EXERCISE GOAL
For each statement, say yes or no to whether it agrees with the central limit theorem page below, and quote the words of the page that decide it. (a) With a large number of identical, unbiased dice, the sum of the rolled numbers is well approximated by a normal distribution. (b) In the theorem, n counts how many times the experiment is done. (c) The sampling distribution approaches normality only if the population distribution is itself normal.

EXTRACT
::::

Statistics
Textbooks
Boundless Statistics
Sampling
Sampling Distributions
Statistics Textbooks Boundless Statistics Sampling Sampling Distributions
Statistics Textbooks Boundless Statistics Sampling
Statistics Textbooks Boundless Statistics
Statistics Textbooks
Statistics
Concept Version 8
Created by Boundless

Sampling Distributions and the Central Limit Theorem

The central limit theorem for sample means states that as larger samples are drawn, the sample means form their own normal distribution.

Learning Objective

  • Illustrate that as the sample size gets larger, the sampling distribution approaches normality


Key Points

    • The normal distribution has the same mean as the original distribution and a variance that equals the original variance divided by $n$, the sample size.
    • $n$ is the number of values that are averaged together not the number of times the experiment is done.
    • The usefulness of the theorem is that the sampling distribution approaches normality regardless of the shape of the population distribution.

Terms

  • central limit theorem

    The theorem that states: If the sum of independent identically distributed random variables has a finite variance, then it will be (approximately) normally distributed.

  • sampling distribution

    The probability distribution of a given statistic based on a random sample.


Example

    • Imagine rolling a large number of identical, unbiased dice. The distribution of the sum (or average) of the rolled numbers will be well approximated by a normal distribution. Since real-world quantities are often the balanced sum of many unobserved random events, the central limit theorem also provides a partial explanation for the prevalence of the normal probability distribution. It also justifies the approximation of large-sample statistics to the normal distribution in controlled experiments.

::::

GIVEN DATA
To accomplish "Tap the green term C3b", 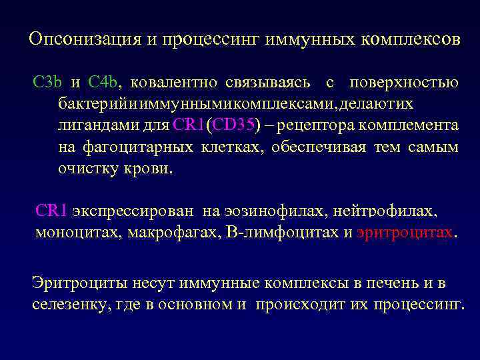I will coord(47,83).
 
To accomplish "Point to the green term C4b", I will coord(103,83).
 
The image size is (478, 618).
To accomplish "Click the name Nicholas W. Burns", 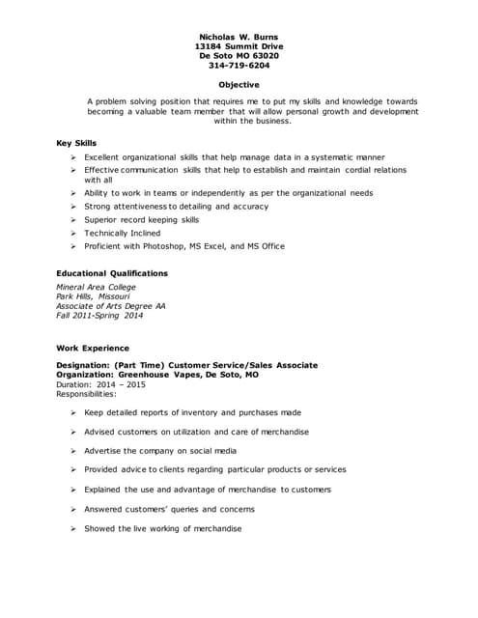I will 238,36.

::::

CORRECT RESPONSE
(a) Yes: "The distribution of the sum (or average) of the rolled numbers will be well approximated by a normal distribution."
(b) No: "the number of values that are averaged together not the number of times the experiment is done"
(c) No: "the sampling distribution approaches normality regardless of the shape of the population distribution"